- Task directions
Your task is to repeat, word for word, the line containing "Open the Interracial" and all lines that follow it to the end of the material, and no other lines.
++++++++
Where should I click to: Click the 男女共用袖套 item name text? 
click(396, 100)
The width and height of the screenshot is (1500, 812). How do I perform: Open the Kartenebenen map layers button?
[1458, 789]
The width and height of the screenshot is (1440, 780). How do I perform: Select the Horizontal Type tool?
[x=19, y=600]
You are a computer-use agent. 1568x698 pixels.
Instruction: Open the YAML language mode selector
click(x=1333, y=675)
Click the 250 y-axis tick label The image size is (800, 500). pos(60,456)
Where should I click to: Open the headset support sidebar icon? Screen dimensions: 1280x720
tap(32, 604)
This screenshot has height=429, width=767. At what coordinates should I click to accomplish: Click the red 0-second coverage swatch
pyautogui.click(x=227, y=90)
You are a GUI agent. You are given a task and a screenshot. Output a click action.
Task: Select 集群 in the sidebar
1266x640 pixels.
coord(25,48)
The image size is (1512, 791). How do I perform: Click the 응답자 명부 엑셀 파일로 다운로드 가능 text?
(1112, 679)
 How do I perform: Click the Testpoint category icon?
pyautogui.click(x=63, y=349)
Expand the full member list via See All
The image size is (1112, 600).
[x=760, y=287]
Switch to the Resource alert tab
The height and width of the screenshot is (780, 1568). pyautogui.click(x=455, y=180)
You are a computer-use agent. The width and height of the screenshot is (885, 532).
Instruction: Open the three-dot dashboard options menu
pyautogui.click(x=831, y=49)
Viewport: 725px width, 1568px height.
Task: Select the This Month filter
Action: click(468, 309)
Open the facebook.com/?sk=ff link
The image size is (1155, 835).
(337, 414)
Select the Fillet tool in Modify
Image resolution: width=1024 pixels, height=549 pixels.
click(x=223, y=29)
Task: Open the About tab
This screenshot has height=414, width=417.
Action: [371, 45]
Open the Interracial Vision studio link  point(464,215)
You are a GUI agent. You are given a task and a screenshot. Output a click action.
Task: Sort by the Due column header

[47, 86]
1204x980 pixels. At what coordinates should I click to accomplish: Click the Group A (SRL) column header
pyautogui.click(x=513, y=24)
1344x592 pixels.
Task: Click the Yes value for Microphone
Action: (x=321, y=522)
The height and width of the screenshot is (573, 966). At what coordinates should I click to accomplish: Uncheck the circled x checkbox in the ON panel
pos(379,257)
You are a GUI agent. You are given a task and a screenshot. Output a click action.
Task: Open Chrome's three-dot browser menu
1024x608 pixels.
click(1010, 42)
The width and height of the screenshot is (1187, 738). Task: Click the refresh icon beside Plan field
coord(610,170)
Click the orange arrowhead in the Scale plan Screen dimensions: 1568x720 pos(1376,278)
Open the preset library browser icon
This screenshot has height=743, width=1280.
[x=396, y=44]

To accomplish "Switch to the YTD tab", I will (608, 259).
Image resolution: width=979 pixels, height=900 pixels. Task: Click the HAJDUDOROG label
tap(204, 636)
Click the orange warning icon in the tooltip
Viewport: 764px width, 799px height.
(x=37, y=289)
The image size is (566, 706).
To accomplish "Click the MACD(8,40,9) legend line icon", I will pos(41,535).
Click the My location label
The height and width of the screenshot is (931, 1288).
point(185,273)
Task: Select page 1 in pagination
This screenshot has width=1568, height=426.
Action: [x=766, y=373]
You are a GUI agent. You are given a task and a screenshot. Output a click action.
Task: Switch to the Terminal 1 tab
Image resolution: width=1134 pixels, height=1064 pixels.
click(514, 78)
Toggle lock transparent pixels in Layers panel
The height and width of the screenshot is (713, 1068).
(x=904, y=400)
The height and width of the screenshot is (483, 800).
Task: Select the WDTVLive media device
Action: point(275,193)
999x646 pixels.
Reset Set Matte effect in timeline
++++++++
- Answer to this exercise
Open the Interracial Vision studio link  point(464,215)
You are a GUI agent. You are given a task and a screenshot. Output a click action.
Task: Sort by the Due column header

[47, 86]
1204x980 pixels. At what coordinates should I click to accomplish: Click the Group A (SRL) column header
pyautogui.click(x=513, y=24)
1344x592 pixels.
Task: Click the Yes value for Microphone
Action: (x=321, y=522)
The height and width of the screenshot is (573, 966). At what coordinates should I click to accomplish: Uncheck the circled x checkbox in the ON panel
pos(379,257)
You are a GUI agent. You are given a task and a screenshot. Output a click action.
Task: Open Chrome's three-dot browser menu
1024x608 pixels.
click(1010, 42)
The width and height of the screenshot is (1187, 738). Task: Click the refresh icon beside Plan field
coord(610,170)
Click the orange arrowhead in the Scale plan Screen dimensions: 1568x720 pos(1376,278)
Open the preset library browser icon
This screenshot has height=743, width=1280.
[x=396, y=44]

To accomplish "Switch to the YTD tab", I will (608, 259).
Image resolution: width=979 pixels, height=900 pixels. Task: Click the HAJDUDOROG label
tap(204, 636)
Click the orange warning icon in the tooltip
Viewport: 764px width, 799px height.
(x=37, y=289)
The image size is (566, 706).
To accomplish "Click the MACD(8,40,9) legend line icon", I will pos(41,535).
Click the My location label
The height and width of the screenshot is (931, 1288).
point(185,273)
Task: Select page 1 in pagination
This screenshot has width=1568, height=426.
Action: [x=766, y=373]
You are a GUI agent. You are given a task and a screenshot. Output a click action.
Task: Switch to the Terminal 1 tab
Image resolution: width=1134 pixels, height=1064 pixels.
click(514, 78)
Toggle lock transparent pixels in Layers panel
The height and width of the screenshot is (713, 1068).
(x=904, y=400)
The height and width of the screenshot is (483, 800).
Task: Select the WDTVLive media device
Action: point(275,193)
999x646 pixels.
Reset Set Matte effect in timeline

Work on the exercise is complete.